それにしても、いろんな人がいる。それまで野良ぼっちで活動してきた龍一は、そのことを概念としては理解していたが、今は実感として心身に吸収していた。
(世界は、広いなあ)
あ、そうそう、忘れないうちに。と、龍一は目薬をさした。フィチも同じように目薬をさした。
やはりディスプレイを見続けるのは目に負担が大きい。目を休ませ、守るのも大事なことだ。
カフェにはヴァイオレットガールとレインボー・アイリーンもチームメンバーと一緒にやってきた。互いに手を振り合い、別のテーブルに着くと、シムリグやゲームの感触を話し合う。
アリーナ内にいるときはプロに徹して余計なおしゃべりは慎んでいた。
が、合間にSNSのダイレクトメールを送ることもある。着信に気付いてフィチはスマホをチェックすれば、ヴァイオレットガールとレインボー・アイリーンからだった。ホテルはここに泊まっている、ウィングタイガーはどのホテルに? との質問だったが。なんと、奇遇にも同じホテルだった。

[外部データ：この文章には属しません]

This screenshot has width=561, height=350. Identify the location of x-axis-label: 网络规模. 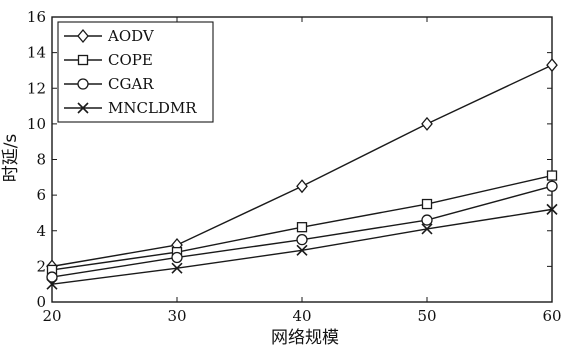
(305, 338).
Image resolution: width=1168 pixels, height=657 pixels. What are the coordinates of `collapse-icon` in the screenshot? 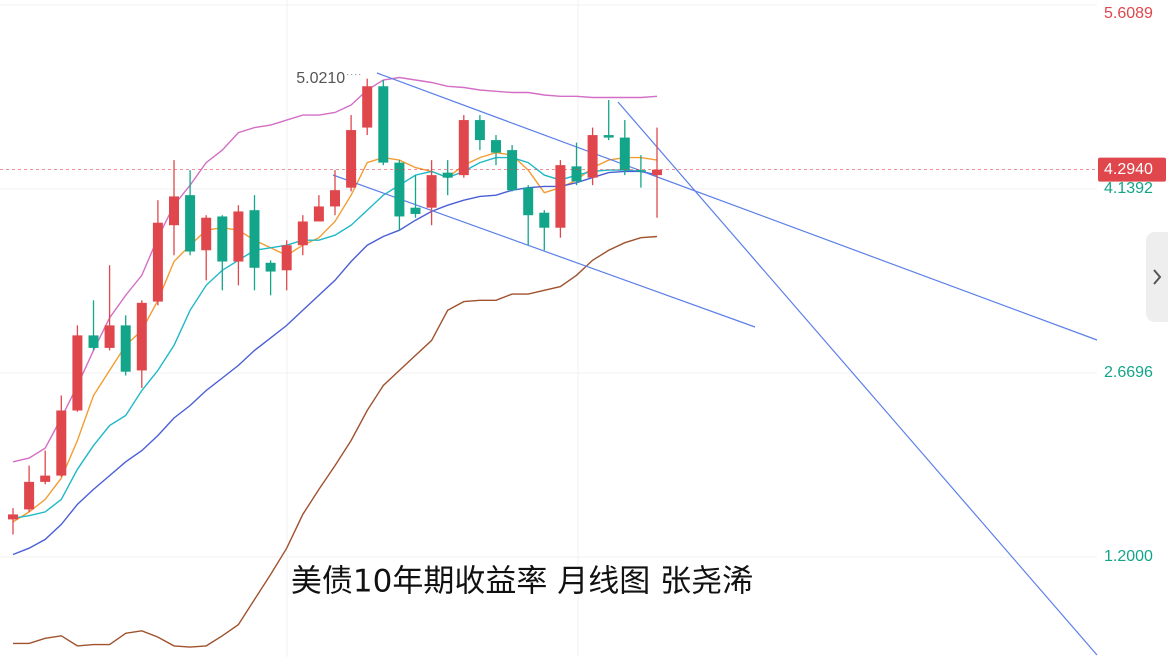 It's located at (1158, 277).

そのことを返信すれば、あとでゆっくり会おう! もちろんDragonも! と来て、OKと返した。
カフェもそんなに広くないので、食事が終わったらすぐに出ないといけない。ウィングタイガーも素早く出て、会場に戻ろうとしたときに、入れ違いでカール・カイサとすれ違い。互いに笑顔を向けた。